## Records provided
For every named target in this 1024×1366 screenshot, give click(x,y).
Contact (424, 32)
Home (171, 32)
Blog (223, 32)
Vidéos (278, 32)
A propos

## Aim of the exercise
Only an exact retyping of the full data will do.

## Solution for this task
For every named target in this 1024×1366 screenshot, give click(x,y).
Contact (424, 32)
Home (171, 32)
Blog (223, 32)
Vidéos (278, 32)
A propos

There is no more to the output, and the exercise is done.